Le plus grand atelier du monde

Si l’Empire du milieu s’est taillé la part du lion sur le marché des nouvelles technologies, c’est d’abord parce qu’il a su surfer sur les 760 milliards de dollars investis en près de trente ans par les entreprises étrangères. Cette manne issue de l’investissement des multinationales qui ont élu domicile sur son sol dans les années 1990, couplée à la mise à disposition d’une main-d’œuvre locale bon marché, mais aussi formée et alphabétisée, a rapidement conduit à l’explosion de la production de produits fabriqués en Chine. Des télévisions aux ordinateurs, en passant par les lecteurs DVD, l’assemblage de composants électroniques représente 80 % de ses activités.

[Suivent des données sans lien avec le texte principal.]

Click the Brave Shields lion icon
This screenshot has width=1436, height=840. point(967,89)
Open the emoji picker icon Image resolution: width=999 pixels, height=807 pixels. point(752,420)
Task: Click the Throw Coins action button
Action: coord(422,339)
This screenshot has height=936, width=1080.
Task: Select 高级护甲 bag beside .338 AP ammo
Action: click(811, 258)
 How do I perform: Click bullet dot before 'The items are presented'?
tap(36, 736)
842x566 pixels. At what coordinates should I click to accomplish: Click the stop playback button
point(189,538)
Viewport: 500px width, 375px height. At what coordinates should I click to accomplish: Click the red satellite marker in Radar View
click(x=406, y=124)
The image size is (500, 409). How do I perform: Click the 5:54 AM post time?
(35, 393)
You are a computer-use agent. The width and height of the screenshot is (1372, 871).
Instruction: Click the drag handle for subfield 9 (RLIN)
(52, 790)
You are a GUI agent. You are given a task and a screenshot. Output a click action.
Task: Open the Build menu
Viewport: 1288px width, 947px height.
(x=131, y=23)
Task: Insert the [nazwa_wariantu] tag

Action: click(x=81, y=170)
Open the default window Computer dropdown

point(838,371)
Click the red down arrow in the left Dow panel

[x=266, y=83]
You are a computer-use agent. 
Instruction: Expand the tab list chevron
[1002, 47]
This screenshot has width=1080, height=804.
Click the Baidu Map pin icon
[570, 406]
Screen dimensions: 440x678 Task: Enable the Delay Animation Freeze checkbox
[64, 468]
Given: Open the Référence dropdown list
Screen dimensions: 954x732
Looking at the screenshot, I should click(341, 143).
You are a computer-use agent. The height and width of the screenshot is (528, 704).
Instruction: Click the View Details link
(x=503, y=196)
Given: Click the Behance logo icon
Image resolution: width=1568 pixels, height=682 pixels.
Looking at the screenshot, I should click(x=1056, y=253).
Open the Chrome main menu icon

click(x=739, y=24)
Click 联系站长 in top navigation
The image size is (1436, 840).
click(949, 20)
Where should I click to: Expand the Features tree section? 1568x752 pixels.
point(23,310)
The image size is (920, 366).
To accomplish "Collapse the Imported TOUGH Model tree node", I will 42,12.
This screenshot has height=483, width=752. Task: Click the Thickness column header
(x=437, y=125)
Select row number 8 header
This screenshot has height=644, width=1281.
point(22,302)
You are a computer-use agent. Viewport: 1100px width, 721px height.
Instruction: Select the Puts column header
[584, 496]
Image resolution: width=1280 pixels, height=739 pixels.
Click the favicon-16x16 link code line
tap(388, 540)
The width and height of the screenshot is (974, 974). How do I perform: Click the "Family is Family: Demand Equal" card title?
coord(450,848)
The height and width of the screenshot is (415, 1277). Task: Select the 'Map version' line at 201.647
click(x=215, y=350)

Si bien qu’en quelques années, la Chine est devenue le plus grand atelier du monde des nouvelles technologies.
 
 
Aujourd’hui, elle accueille des investisseurs aussi prestigieux que Microsoft, IBM, Siemens, Nortel ou Hitachi. Notons que mis à part quelques SSII comme Capgemini ou OnPoint Technology, les entreprises françaises en IT restent encore frileuses devant le pari chinois. Selon le cabinet Decision, spécialiste des études et du conseil dans l’électronique, « la Chine a un impact majeur sur les tendances de l’industrie électronique mondiale. En 2000, le plus grand pays du monde fabriquait 10 % de la production mondiale d’électronique. En 2005, la production chinoise a grimpé à 23 %, et on s’attend à ce qu’elle atteigne 28 % de la production mondiale en 2020 ». Et le cabinet Decision d’estimer qu’en 2011, la Chine produira 70 % des lecteurs-enregistreurs de DVD, 46 % des PC, 42 % des mobiles, et 39 % des télévisions du marché mondial.